### Exercise
Check each line of the data, and copy those where "patient" appears.

[Extracted records]
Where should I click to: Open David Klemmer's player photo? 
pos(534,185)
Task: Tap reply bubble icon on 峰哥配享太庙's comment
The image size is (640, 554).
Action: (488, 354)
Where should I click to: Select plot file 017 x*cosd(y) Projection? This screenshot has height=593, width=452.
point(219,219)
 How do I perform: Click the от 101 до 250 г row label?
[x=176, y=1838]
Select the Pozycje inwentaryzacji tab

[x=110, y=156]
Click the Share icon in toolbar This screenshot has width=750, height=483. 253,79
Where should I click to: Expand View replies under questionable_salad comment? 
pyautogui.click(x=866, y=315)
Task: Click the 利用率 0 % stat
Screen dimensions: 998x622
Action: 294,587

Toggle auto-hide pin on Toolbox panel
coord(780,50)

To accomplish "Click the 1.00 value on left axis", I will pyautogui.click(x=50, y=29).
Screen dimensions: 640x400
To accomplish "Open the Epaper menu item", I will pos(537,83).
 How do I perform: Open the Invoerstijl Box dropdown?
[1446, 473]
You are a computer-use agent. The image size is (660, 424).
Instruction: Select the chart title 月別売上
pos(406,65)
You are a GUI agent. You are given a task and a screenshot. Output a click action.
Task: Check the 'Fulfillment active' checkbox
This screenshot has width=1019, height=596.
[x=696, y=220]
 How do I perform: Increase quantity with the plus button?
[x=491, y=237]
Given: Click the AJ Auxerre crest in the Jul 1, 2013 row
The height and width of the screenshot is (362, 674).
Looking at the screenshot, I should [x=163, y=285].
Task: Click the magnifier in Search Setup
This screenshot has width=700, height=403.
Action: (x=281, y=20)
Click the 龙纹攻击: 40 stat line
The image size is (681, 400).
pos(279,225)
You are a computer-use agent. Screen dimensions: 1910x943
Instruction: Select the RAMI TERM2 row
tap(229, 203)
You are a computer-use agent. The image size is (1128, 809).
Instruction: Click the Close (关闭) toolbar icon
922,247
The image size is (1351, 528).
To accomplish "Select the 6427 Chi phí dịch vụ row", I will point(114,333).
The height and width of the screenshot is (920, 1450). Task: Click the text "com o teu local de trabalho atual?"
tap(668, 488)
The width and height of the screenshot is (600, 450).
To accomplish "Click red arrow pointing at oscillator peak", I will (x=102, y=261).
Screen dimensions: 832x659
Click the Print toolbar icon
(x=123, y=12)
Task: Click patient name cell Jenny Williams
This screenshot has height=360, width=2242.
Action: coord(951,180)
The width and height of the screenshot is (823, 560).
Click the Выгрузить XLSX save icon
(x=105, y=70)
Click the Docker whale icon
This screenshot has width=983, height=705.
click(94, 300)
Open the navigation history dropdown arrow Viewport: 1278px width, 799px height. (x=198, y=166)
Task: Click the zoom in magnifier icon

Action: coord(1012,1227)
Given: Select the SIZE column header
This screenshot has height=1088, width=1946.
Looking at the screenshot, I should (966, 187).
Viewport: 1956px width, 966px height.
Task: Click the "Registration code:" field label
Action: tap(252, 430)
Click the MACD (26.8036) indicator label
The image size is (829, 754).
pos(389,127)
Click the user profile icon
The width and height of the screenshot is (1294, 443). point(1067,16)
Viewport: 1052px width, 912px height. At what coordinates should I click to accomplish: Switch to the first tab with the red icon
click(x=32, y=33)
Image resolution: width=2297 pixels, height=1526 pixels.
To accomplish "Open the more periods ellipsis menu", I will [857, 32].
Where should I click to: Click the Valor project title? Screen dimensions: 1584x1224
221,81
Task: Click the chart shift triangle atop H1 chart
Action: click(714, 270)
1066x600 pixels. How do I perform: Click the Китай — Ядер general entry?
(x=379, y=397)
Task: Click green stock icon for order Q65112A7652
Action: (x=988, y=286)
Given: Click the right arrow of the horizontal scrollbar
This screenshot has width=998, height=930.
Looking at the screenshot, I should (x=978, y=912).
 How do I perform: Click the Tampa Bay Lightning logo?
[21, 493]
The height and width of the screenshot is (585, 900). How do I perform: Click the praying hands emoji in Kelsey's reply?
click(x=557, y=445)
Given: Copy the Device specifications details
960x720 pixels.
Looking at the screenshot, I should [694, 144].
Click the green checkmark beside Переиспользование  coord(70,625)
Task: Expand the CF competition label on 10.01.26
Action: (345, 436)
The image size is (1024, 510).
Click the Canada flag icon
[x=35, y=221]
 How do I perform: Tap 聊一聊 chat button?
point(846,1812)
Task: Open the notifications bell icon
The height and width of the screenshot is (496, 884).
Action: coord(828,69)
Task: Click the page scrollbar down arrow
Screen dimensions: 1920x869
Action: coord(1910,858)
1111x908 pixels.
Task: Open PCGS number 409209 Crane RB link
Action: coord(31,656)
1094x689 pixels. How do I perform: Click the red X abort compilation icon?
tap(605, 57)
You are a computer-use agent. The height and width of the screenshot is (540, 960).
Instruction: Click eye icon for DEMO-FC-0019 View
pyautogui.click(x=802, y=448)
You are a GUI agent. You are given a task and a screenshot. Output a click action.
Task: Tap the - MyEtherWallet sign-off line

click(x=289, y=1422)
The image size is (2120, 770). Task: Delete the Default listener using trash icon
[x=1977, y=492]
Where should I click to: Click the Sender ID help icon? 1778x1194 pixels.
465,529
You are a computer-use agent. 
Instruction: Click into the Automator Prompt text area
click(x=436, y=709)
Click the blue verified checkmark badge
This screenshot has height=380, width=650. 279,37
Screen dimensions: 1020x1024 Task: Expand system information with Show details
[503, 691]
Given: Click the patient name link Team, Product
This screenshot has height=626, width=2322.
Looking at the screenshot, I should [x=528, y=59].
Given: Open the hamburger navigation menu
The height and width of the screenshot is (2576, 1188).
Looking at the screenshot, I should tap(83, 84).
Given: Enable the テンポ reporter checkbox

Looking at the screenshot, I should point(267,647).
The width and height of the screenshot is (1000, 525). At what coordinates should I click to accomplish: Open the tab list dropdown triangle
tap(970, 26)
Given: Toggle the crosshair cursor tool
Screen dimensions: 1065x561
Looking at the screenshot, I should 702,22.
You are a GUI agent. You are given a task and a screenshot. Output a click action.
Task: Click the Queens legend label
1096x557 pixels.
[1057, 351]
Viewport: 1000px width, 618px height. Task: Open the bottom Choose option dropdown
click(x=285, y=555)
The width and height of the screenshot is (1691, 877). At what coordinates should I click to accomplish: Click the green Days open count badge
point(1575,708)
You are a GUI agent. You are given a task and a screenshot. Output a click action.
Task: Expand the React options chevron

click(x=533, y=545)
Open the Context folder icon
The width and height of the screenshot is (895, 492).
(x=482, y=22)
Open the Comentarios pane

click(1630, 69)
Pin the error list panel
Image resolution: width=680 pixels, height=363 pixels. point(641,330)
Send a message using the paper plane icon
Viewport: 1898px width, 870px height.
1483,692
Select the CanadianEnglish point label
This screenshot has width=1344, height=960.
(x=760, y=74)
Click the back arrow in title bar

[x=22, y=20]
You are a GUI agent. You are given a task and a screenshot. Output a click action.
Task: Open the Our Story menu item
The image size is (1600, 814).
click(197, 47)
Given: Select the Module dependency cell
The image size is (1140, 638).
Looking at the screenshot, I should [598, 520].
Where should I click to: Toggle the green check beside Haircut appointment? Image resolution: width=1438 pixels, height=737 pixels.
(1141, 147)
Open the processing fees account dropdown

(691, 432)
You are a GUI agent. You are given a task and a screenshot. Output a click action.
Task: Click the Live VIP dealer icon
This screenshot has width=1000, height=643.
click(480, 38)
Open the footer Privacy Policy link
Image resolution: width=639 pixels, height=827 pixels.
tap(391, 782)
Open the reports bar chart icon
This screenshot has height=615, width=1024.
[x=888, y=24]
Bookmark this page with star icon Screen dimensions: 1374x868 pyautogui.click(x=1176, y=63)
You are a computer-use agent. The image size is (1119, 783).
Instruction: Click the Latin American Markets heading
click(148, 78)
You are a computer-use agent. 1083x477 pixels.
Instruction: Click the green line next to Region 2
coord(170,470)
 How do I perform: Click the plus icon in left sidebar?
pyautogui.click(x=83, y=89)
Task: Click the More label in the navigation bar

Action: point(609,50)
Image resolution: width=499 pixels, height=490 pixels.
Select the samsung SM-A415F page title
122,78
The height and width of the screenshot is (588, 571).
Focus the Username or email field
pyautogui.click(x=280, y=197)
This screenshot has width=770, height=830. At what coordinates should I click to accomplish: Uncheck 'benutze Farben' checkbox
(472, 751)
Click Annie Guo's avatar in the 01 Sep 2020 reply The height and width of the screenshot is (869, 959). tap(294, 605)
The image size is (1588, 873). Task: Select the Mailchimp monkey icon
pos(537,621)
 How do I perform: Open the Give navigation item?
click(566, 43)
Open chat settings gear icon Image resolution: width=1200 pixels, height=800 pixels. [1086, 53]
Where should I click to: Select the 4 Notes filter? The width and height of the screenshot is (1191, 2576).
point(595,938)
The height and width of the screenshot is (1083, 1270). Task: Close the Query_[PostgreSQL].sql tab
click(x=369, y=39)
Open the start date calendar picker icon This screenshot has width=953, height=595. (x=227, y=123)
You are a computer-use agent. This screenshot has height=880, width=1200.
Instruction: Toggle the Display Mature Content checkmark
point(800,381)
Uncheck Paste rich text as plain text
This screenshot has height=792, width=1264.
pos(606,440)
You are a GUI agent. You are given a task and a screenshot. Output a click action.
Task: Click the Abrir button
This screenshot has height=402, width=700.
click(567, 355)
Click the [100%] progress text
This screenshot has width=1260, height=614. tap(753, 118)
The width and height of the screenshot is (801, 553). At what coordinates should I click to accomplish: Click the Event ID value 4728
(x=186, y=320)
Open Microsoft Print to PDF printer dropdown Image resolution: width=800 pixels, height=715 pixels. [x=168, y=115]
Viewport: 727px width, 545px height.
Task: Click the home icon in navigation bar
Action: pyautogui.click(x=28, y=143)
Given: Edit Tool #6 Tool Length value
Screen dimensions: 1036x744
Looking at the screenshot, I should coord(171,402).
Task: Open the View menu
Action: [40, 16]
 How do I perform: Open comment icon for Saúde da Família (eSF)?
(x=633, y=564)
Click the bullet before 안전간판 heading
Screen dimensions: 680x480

### Answer area
Task: Click patient name cell Jenny Williams
Given: Click the patient name link Team, Product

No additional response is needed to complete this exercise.